▶ INFORMATION
>>>>>

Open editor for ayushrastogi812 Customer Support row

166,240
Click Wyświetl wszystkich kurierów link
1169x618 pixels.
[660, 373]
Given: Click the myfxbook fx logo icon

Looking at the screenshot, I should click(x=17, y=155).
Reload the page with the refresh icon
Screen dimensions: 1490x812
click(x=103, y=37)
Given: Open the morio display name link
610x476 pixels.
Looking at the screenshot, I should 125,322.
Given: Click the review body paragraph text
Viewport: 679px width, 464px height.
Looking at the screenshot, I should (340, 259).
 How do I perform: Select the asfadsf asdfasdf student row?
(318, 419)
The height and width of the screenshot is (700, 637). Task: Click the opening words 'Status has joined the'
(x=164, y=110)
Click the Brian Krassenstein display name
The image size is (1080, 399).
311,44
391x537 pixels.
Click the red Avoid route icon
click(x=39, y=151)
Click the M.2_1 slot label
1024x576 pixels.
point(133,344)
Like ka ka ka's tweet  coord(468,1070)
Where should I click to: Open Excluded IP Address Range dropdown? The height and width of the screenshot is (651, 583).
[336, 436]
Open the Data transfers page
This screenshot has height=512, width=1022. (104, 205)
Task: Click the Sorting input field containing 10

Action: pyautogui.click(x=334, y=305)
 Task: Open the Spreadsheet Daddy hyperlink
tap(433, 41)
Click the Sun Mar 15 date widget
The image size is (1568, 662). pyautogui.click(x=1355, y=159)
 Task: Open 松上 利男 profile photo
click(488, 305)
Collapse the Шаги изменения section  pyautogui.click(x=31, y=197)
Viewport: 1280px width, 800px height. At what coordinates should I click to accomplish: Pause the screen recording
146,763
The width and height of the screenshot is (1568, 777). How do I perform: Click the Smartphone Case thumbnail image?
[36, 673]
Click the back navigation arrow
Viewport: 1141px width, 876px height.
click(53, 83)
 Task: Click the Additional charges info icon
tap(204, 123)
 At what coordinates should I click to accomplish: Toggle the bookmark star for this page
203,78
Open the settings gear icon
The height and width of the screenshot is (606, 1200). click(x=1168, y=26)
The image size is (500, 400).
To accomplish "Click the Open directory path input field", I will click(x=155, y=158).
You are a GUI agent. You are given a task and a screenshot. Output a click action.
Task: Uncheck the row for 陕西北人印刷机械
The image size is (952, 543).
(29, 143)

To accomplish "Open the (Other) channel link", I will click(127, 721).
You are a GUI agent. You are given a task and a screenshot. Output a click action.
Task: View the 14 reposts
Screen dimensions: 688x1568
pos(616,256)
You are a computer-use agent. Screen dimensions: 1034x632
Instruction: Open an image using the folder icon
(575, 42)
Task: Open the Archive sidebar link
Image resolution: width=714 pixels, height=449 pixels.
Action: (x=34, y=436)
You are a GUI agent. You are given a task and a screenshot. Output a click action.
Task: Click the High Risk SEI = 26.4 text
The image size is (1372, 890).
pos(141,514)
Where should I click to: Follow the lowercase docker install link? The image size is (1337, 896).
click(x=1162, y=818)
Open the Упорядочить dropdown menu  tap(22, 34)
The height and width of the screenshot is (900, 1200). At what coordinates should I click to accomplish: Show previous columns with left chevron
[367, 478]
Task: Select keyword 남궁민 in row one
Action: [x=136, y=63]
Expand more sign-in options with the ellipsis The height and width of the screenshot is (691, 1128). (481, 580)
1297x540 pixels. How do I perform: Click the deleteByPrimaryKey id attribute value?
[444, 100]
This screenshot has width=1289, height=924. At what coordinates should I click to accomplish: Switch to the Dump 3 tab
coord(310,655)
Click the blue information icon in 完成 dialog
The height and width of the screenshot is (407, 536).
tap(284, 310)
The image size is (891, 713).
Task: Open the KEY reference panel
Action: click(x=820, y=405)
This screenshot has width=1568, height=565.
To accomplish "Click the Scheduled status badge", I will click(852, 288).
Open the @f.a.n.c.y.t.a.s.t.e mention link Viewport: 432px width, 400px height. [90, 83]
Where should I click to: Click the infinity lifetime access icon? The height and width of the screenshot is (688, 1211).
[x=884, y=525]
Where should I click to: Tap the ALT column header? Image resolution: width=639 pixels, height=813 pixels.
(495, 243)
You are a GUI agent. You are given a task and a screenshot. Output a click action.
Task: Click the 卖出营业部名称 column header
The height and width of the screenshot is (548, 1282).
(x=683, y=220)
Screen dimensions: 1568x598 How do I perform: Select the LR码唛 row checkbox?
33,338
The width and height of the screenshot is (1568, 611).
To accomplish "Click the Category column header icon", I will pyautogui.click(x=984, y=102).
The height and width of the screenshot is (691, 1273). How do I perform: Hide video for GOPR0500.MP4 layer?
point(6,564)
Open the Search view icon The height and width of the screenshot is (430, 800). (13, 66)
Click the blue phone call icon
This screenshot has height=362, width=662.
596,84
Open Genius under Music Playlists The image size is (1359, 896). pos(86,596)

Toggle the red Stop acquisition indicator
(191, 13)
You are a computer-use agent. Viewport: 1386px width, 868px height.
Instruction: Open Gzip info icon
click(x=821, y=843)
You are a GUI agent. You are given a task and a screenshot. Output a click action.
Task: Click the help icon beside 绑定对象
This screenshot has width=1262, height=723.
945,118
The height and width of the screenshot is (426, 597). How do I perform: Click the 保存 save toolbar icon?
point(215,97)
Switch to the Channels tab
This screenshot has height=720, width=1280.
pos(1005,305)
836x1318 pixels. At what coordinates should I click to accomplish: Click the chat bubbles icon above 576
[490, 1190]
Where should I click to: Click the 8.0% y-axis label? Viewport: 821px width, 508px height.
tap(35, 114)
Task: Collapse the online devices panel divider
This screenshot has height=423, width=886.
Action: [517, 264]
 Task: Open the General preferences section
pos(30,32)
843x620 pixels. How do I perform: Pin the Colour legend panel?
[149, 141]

<<<<<

▶ WHAT THE TASK ASKS
What you return should match the listing above exactly.

▶ ANSWER AREA
Open editor for ayushrastogi812 Customer Support row

166,240
Click Wyświetl wszystkich kurierów link
1169x618 pixels.
[660, 373]
Given: Click the myfxbook fx logo icon

Looking at the screenshot, I should click(x=17, y=155).
Reload the page with the refresh icon
Screen dimensions: 1490x812
click(x=103, y=37)
Given: Open the morio display name link
610x476 pixels.
Looking at the screenshot, I should 125,322.
Given: Click the review body paragraph text
Viewport: 679px width, 464px height.
Looking at the screenshot, I should (340, 259).
 How do I perform: Select the asfadsf asdfasdf student row?
(318, 419)
The height and width of the screenshot is (700, 637). Task: Click the opening words 'Status has joined the'
(x=164, y=110)
Click the Brian Krassenstein display name
The image size is (1080, 399).
311,44
391x537 pixels.
Click the red Avoid route icon
click(x=39, y=151)
Click the M.2_1 slot label
1024x576 pixels.
point(133,344)
Like ka ka ka's tweet  coord(468,1070)
Where should I click to: Open Excluded IP Address Range dropdown? The height and width of the screenshot is (651, 583).
[336, 436]
Open the Data transfers page
This screenshot has height=512, width=1022. (104, 205)
Task: Click the Sorting input field containing 10

Action: pyautogui.click(x=334, y=305)
 Task: Open the Spreadsheet Daddy hyperlink
tap(433, 41)
Click the Sun Mar 15 date widget
The image size is (1568, 662). pyautogui.click(x=1355, y=159)
 Task: Open 松上 利男 profile photo
click(488, 305)
Collapse the Шаги изменения section  pyautogui.click(x=31, y=197)
Viewport: 1280px width, 800px height. At what coordinates should I click to accomplish: Pause the screen recording
146,763
The width and height of the screenshot is (1568, 777). How do I perform: Click the Smartphone Case thumbnail image?
[36, 673]
Click the back navigation arrow
Viewport: 1141px width, 876px height.
click(53, 83)
 Task: Click the Additional charges info icon
tap(204, 123)
 At what coordinates should I click to accomplish: Toggle the bookmark star for this page
203,78
Open the settings gear icon
The height and width of the screenshot is (606, 1200). click(x=1168, y=26)
The image size is (500, 400).
To accomplish "Click the Open directory path input field", I will click(x=155, y=158).
You are a GUI agent. You are given a task and a screenshot. Output a click action.
Task: Uncheck the row for 陕西北人印刷机械
The image size is (952, 543).
(29, 143)

To accomplish "Open the (Other) channel link", I will click(127, 721).
You are a GUI agent. You are given a task and a screenshot. Output a click action.
Task: View the 14 reposts
Screen dimensions: 688x1568
pos(616,256)
You are a computer-use agent. Screen dimensions: 1034x632
Instruction: Open an image using the folder icon
(575, 42)
Task: Open the Archive sidebar link
Image resolution: width=714 pixels, height=449 pixels.
Action: (x=34, y=436)
You are a GUI agent. You are given a task and a screenshot. Output a click action.
Task: Click the High Risk SEI = 26.4 text
The image size is (1372, 890).
pos(141,514)
Where should I click to: Follow the lowercase docker install link? The image size is (1337, 896).
click(x=1162, y=818)
Open the Упорядочить dropdown menu  tap(22, 34)
The height and width of the screenshot is (900, 1200). At what coordinates should I click to accomplish: Show previous columns with left chevron
[367, 478]
Task: Select keyword 남궁민 in row one
Action: [x=136, y=63]
Expand more sign-in options with the ellipsis The height and width of the screenshot is (691, 1128). (481, 580)
1297x540 pixels. How do I perform: Click the deleteByPrimaryKey id attribute value?
[444, 100]
This screenshot has width=1289, height=924. At what coordinates should I click to accomplish: Switch to the Dump 3 tab
coord(310,655)
Click the blue information icon in 完成 dialog
The height and width of the screenshot is (407, 536).
tap(284, 310)
The image size is (891, 713).
Task: Open the KEY reference panel
Action: click(x=820, y=405)
This screenshot has width=1568, height=565.
To accomplish "Click the Scheduled status badge", I will click(852, 288).
Open the @f.a.n.c.y.t.a.s.t.e mention link Viewport: 432px width, 400px height. [90, 83]
Where should I click to: Click the infinity lifetime access icon? The height and width of the screenshot is (688, 1211).
[x=884, y=525]
Where should I click to: Tap the ALT column header? Image resolution: width=639 pixels, height=813 pixels.
(495, 243)
You are a GUI agent. You are given a task and a screenshot. Output a click action.
Task: Click the 卖出营业部名称 column header
The height and width of the screenshot is (548, 1282).
(x=683, y=220)
Screen dimensions: 1568x598 How do I perform: Select the LR码唛 row checkbox?
33,338
The width and height of the screenshot is (1568, 611).
To accomplish "Click the Category column header icon", I will pyautogui.click(x=984, y=102).
The height and width of the screenshot is (691, 1273). How do I perform: Hide video for GOPR0500.MP4 layer?
point(6,564)
Open the Search view icon The height and width of the screenshot is (430, 800). (13, 66)
Click the blue phone call icon
This screenshot has height=362, width=662.
596,84
Open Genius under Music Playlists The image size is (1359, 896). pos(86,596)

Toggle the red Stop acquisition indicator
(191, 13)
You are a computer-use agent. Viewport: 1386px width, 868px height.
Instruction: Open Gzip info icon
click(x=821, y=843)
You are a GUI agent. You are given a task and a screenshot. Output a click action.
Task: Click the help icon beside 绑定对象
This screenshot has width=1262, height=723.
945,118
The height and width of the screenshot is (426, 597). How do I perform: Click the 保存 save toolbar icon?
point(215,97)
Switch to the Channels tab
This screenshot has height=720, width=1280.
pos(1005,305)
836x1318 pixels. At what coordinates should I click to accomplish: Click the chat bubbles icon above 576
[490, 1190]
Where should I click to: Click the 8.0% y-axis label? Viewport: 821px width, 508px height.
tap(35, 114)
Task: Collapse the online devices panel divider
This screenshot has height=423, width=886.
Action: [517, 264]
 Task: Open the General preferences section
pos(30,32)
843x620 pixels. How do I perform: Pin the Colour legend panel?
[149, 141]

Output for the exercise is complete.